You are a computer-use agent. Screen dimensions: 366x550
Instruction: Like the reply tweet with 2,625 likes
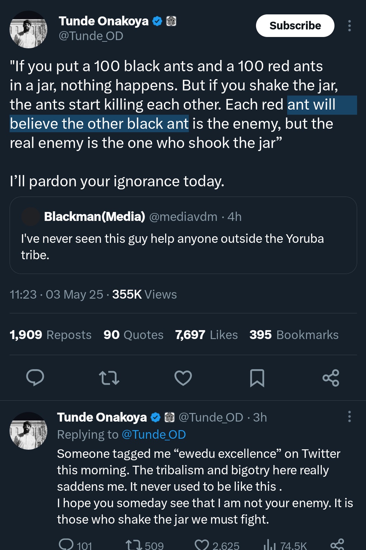tap(202, 545)
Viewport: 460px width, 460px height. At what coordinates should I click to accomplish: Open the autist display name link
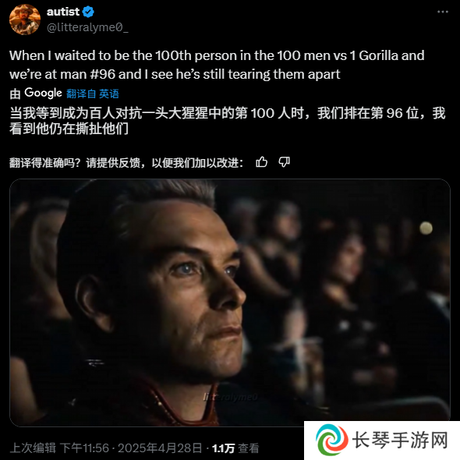point(63,12)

-- WHAT THIS TASK INVOLVES --
Your answer must be the lines from the one containing "Instruction: Like the" through the last line of the records, both included, written out exactly and without pictures.

-- RESPONSE BELOW --
Instruction: Like the reply tweet with 2,625 likes
tap(202, 545)
Viewport: 460px width, 460px height. At what coordinates should I click to accomplish: Open the autist display name link
point(63,12)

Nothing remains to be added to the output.